**Document text**:
========================================================================
Are our assumptions realistic? We thank the reviewer for raising this point and are happy to clarify.

As shown in Theorem 5.1, if any one of the assumptions is relaxed, sublinear regret is no longer achievable. Thus, under non-stationary dynamics or concentrated cost distributions (which violate Assumptions 1.1 and 1.3, respectively), the problem becomes unlearnable, regardless of the model.

That being said, an interesting direction for future work would be to explore relaxations of the problem setting. For example, the weaker benchmark of α\alpha-regret may allow for learnability under non-stationary dynamics.

We also note that several real-world applications in which our assumptions are approximately satisfied are discussed in the motivations section. Please refer to our response to Question 1 of reviewer m1KJ (labeled by: Can you discuss your assumptions further?) for a more in-depth explanation of the real-world relevance of these assumptions.


We hope our answers helped clarify all lingering doubts.

If this is the case, we'd kindly ask the reviewer if they would consider readjusting their score.

评论

Thank you for your rebuttal—it addressed most of my concerns and questions. However, I still have some concerns regarding the assumptions. While the counterexample in the proof shows that sublinear regret cannot be achieved without each of the assumption, it may not fully justify the necessity of the assumption in its current form. It remains unclear whether a weaker version of the assumption might still suffice. Could you provide more insights into why your proof can rule out the possibility of achieving sublinear regret under any weaker assumption?

评论

Thank you for this insightful and subtle question. It touches on a core issue in the logic of impossibility results.

To clarify: please note that we do not make the claim that our set of assumptions is the only way to ensure sublinear regret, nor that the negation of any one of them implies that the problem becomes unlearnable. Rather, our impossibility results show that if one drops any one of the assumptions without replacing it with anything else, then sublinear regret cannot be guaranteed in general.
========================================================================
**Stored data**:
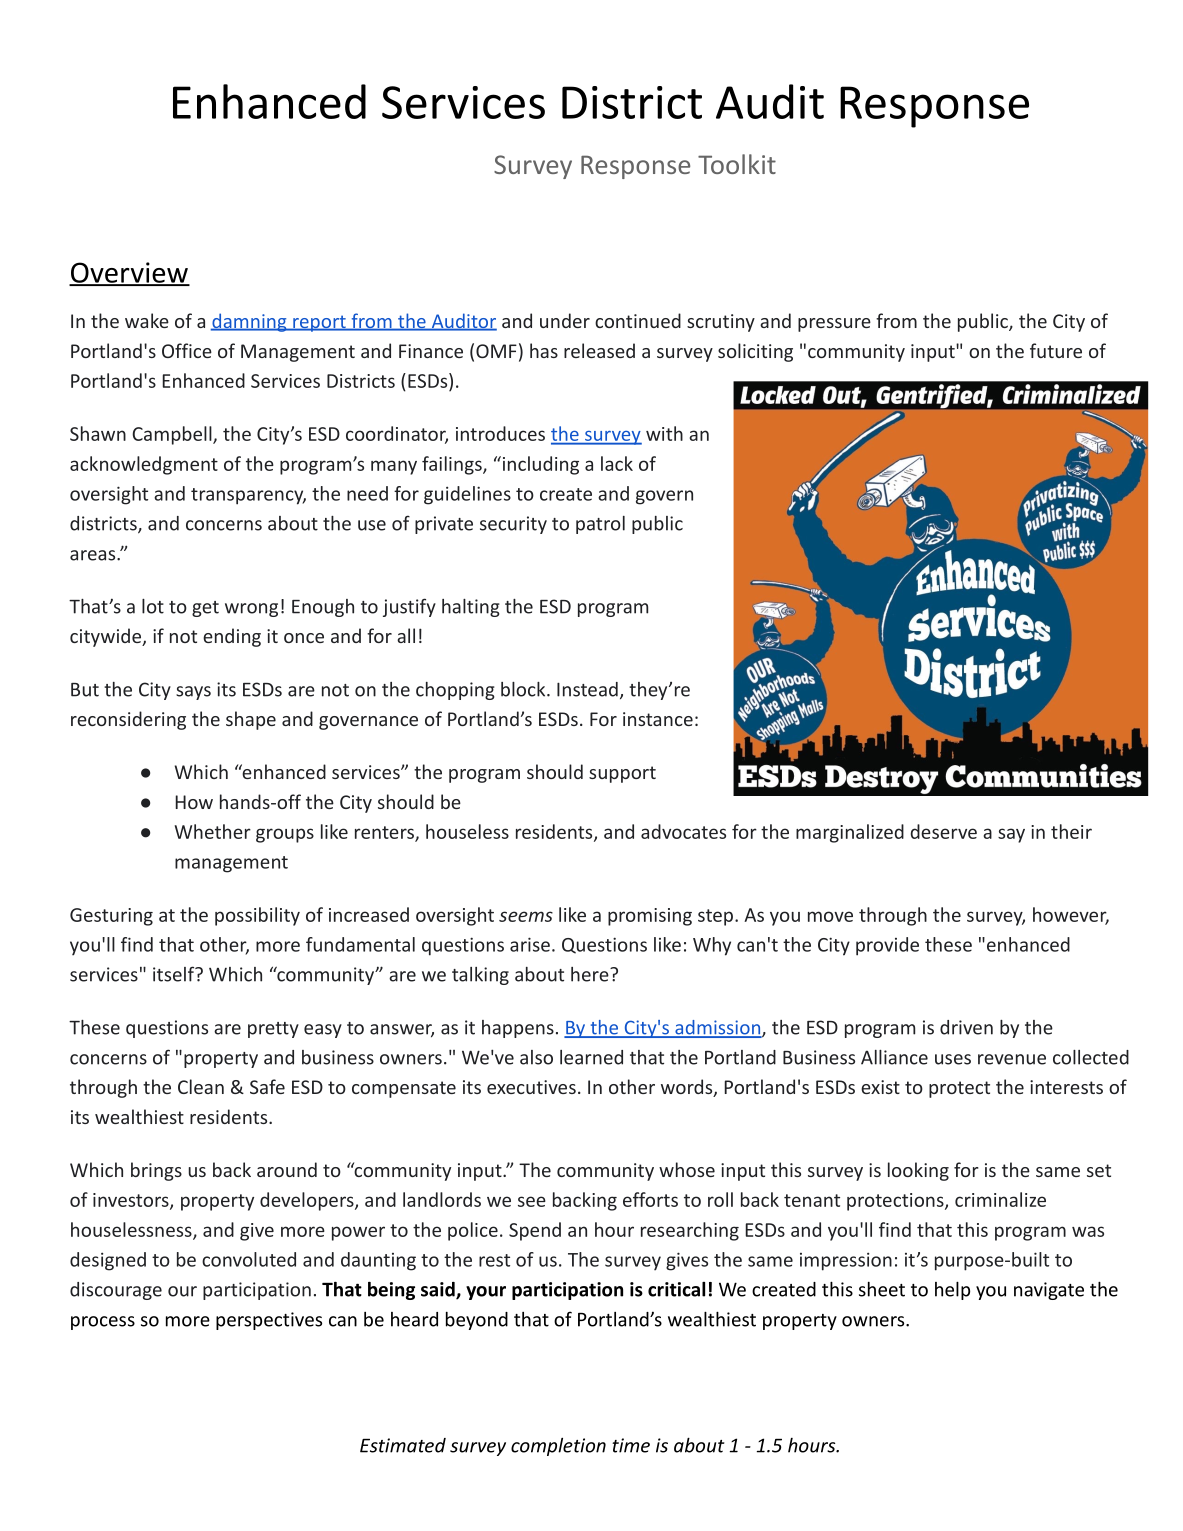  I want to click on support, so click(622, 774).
========================================================================
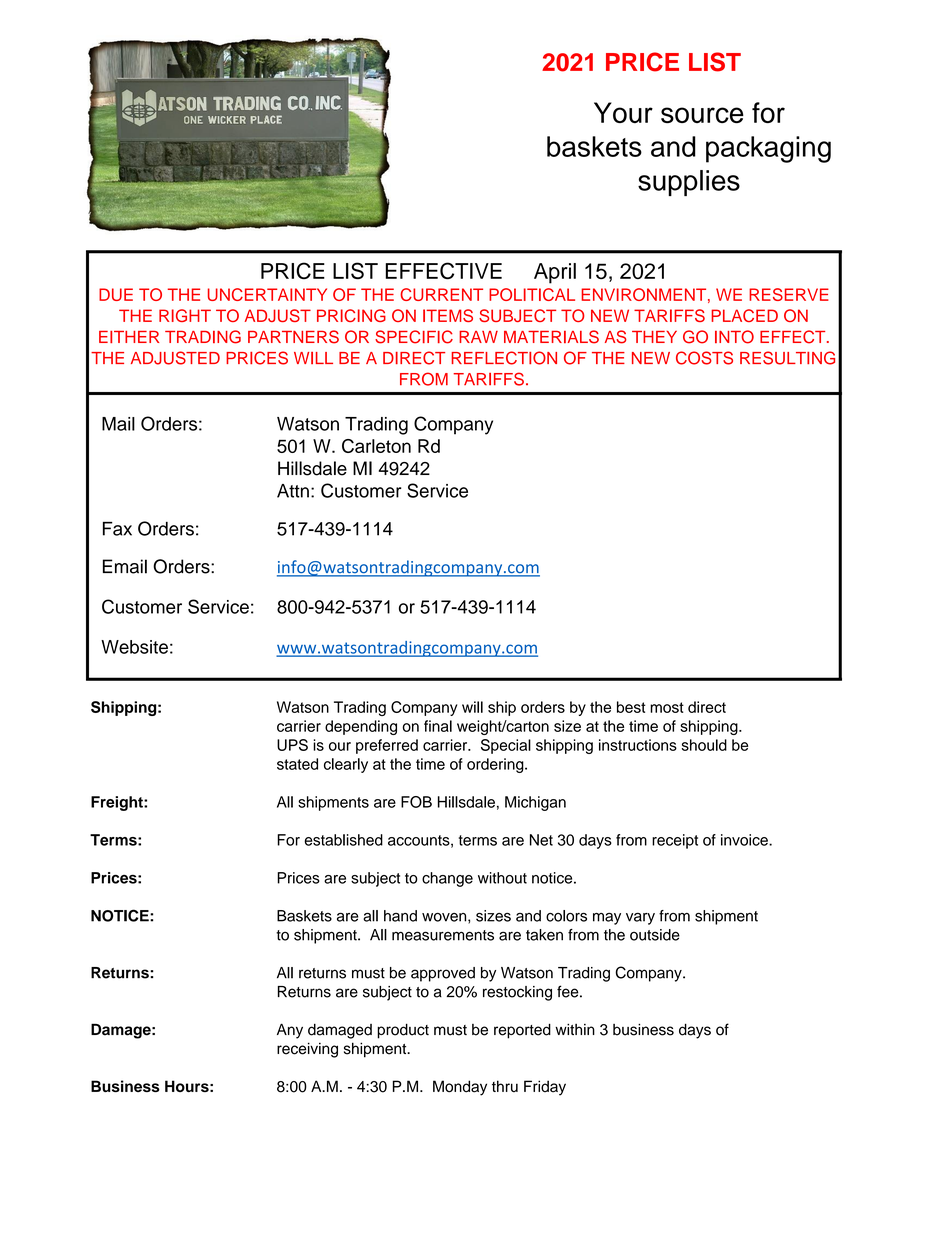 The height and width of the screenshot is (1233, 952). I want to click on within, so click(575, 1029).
========================================================================
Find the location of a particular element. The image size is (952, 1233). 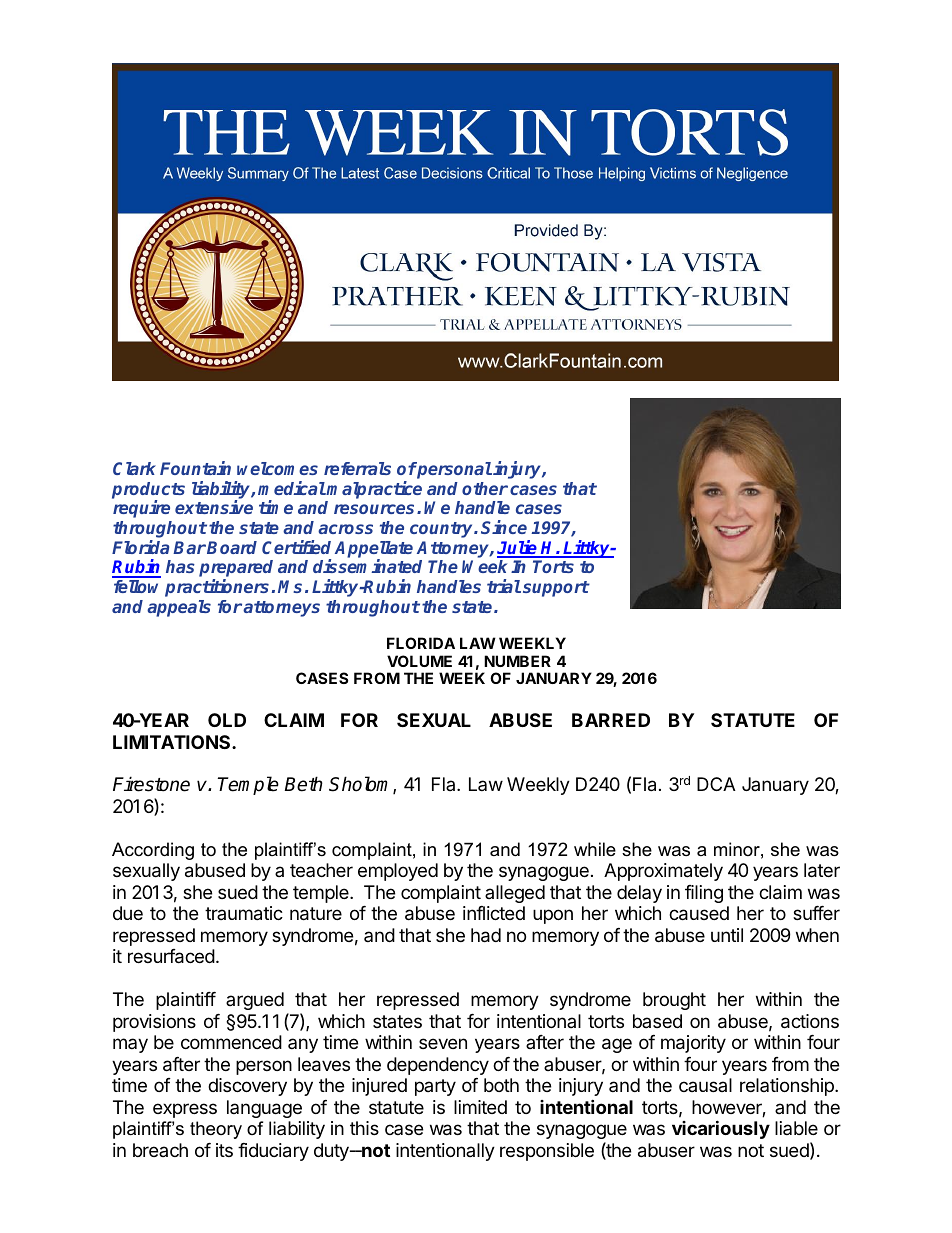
========================================================================
**Direction 1**: In the review exchange, which assumptions do non-stationary dynamics and concentrated cost distributions violate?
**Direction 2**:
Does each statement agree with the review exchange? Answer yes or no for each, and quote the deciding words.
(a) Theorem 5.1 shows that relaxing any one of the assumptions makes sublinear regret unachievable.
(b) The authors claim that their set of assumptions is the only way to ensure sublinear regret.
(c) The reviewer says the rebuttal addressed none of their concerns.
**Direction 3**: Carry on the review exchange from the point where it stops.
The records are drawn from a separate source.

**Task response 1**: Non-stationary dynamics violate Assumption 1.1, and concentrated cost distributions violate Assumption 1.3.

**Task response 2**:
(a) Yes: "As shown in Theorem 5.1, if any one of the assumptions is relaxed, sublinear regret is no longer achievable."
(b) No: "we do not make the claim that our set of assumptions is the only way to ensure sublinear regret"
(c) No: "it addressed most of my concerns and questions."

**Task response 3**:
The reviewer's suspicion is correct, and learnability may be preserved under alternative or strictly weaker assumptions. For example, one could weaken Assumption 1.1 to require that the sequence (C2,U2),(C3,U3),(C_2, U_2), (C_3, U_3), \dots (starting from round 2 onward) is i.i.d. This is formally weaker than Assumption 1.1 but still suffices for our positive results. Likewise, we do not rule out the existence of orthogonal assumptions that also permit sublinear regret.

We want to conclude by emphasizing the inherent trade-off between modeling realism and theoretical tractability. Our assumptions aim to hit a sweet spot: capturing a broad class of sufficiently realistic scenarios (see again our response to m1KJ) while retaining enough structure to enable strong theoretical guarantees.

审稿意见
4

The paper studies an online learning version of the repeated mediated newsvendor problem (RMNP), where a platform (mediator) sets trading prices between suppliers and retailers over time with the goal of maximizing social welfare (gain from trade). At each round, a supplier with a private production cost and a retailer with a private utility function arrive, and the platform proposes a price. The supplier decides whether to accept the price, and if so, the retailer decides how much to purchase. The authors propose a no-regret algorithm that achieves an O~(T2/3)\widetilde{O}(T^{2/3}) regret rate under four key assumptions: i.i.d. supply and demand, independent supplier and retailer types, Lipschitz supplier cost distribution, and bounded retailer utility at the highest price. They also provide a matching lower bound showing this rate is unimprovable up to log factors, and impossibility results demonstrating that relaxing any of the assumptions leads to linear regret. The paper positions RMNP as a generalization of bilateral trade and provides empirical simulations validating the theoretical results.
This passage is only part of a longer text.